LXIII. Ainsi, de même que les lyres et les flûtes sont faites pour ceux qui s’en peuvent servir, les fruits de la terre sont uniquement destinés à ceux qui en usent. Et si quelques bêtes en dérobent un peu, il ne s’ensuit pas que la terre les ait produits à leur intention. Quand les hommes font provision de froment, c’est pour leurs femmes, pour leurs enfants, pour leurs familles ; et non en faveur des rats, ou des fourmis. Aussi les bêtes n’en jouissent-elles qu’à la dérobée, comme j’ai dit : mais les maîtres, publiquement et librement. C’est donc pour nous que la nature prétend travailler. Une si grande abondance, une si grande variété de fruits, qui réjouissent non seulement le goût, mais encore l’odorat et la vue seraient-elles pour d’autres que pour nous ? Eh ! comment les bêtes auraient-elles part au motif qui a fait produire les fruits de la terre, puisqu’elles ont été produites elles-mêmes pour les hommes ? En effet, si les brebis ne portaient une laine, qui préparée et tissue sert à nous vêtir, de quelle utilité seraient-elles, n’étant capables de rien sans le secours de l’homme, pas même de pourvoir à leurs aliments ? Que signifient dans le chien tant de fidélité, l’art de flatter amoureusement son maître, une si grande haine pour les étrangers, tant de sentiment pour quêter le gibier, tant de vivacité à le poursuivre : que signifient, dis-je, toutes ces qualités du chien, si ce n’est qu’il est né pour le service de l’homme ? Parlerai-je des bœufs ? On voit bien, à la forme de leur dos, que leur affaire n’est pas de porter des charges ; mais leur cou est naturellement fait pour le joug, comme leurs fortes et larges épaules pour tirer la charrue.

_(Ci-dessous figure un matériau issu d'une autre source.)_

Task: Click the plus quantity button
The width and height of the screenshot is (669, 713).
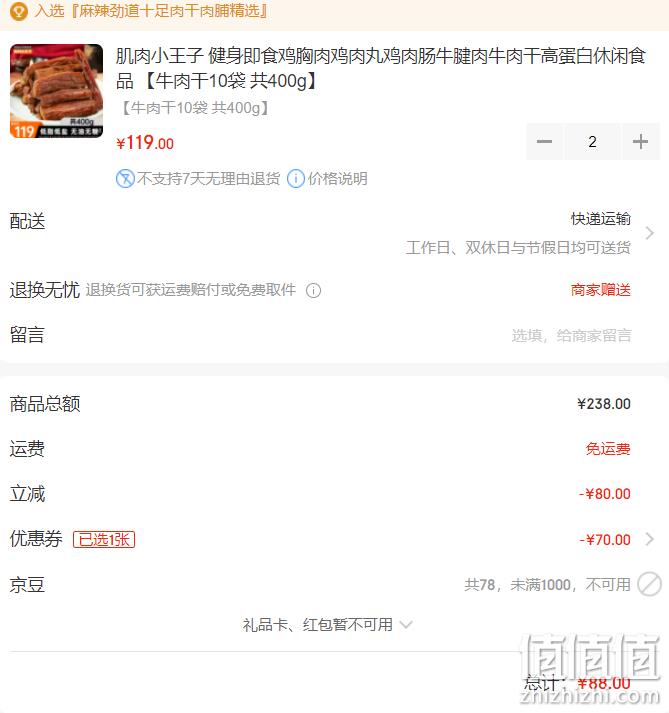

Dans le siècle d’or, ainsi que parlent les poètes, le service que ces animaux rendaient au laboureur, en lui fendant les guérets, était censé si important, que c’eût été alors un crime de les tuer pour les manger.

Mais bientôt s’éleva cette race brutale
Qui forgea la première une lame fatale,
Et qui, pour se nourrir cherchant un mets nouveau,
Égorgea sans pitié le docile taureau.